In the listing below, the lines starting with the line with "Given: Mute VLC audio via speaker icon" and going on through the line with "This screenshot has height=394, width=700." are to be reproduced exactly, and only those.
-- DATA SHOWN follows --
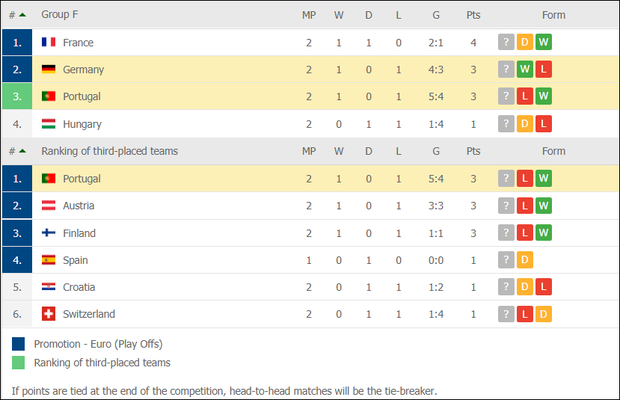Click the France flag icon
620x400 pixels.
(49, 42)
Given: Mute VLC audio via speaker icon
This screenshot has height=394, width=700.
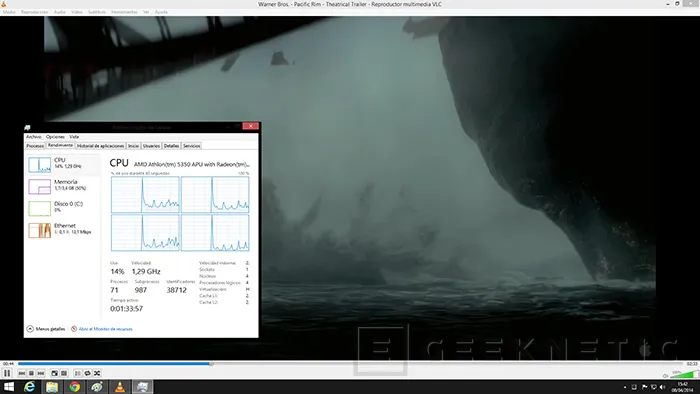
-- DATA SHOWN concluded --
-- DATA SHOWN follows --
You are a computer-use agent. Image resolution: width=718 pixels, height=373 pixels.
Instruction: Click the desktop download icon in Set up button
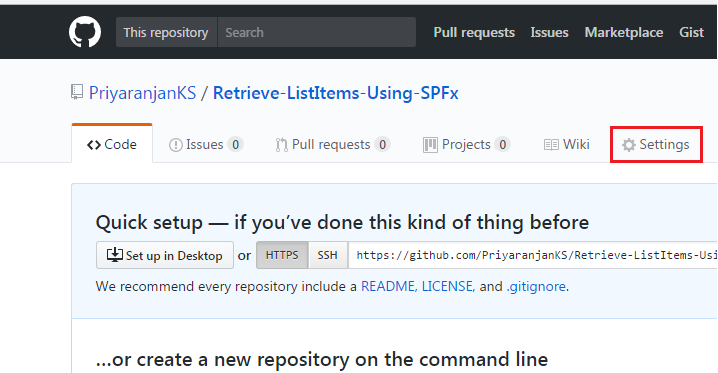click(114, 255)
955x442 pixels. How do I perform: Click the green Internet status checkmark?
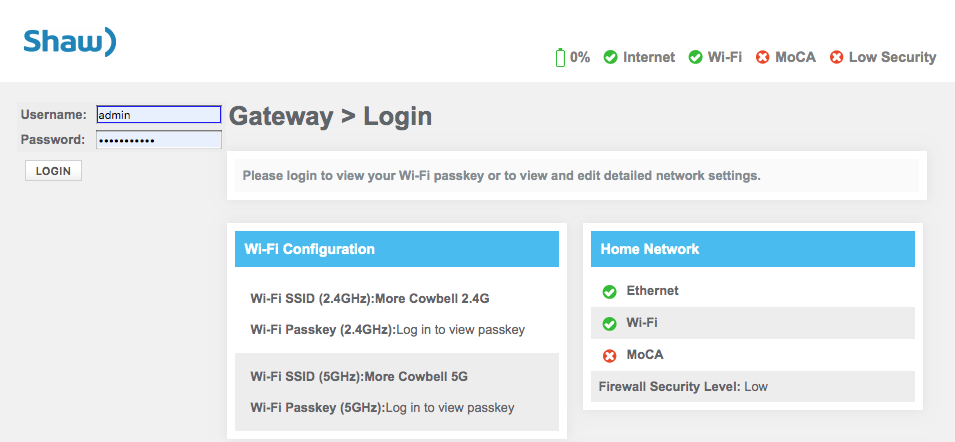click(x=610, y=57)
-- DATA SHOWN concluded --
■ ANSWER SPACE:
Given: Mute VLC audio via speaker icon
This screenshot has height=394, width=700.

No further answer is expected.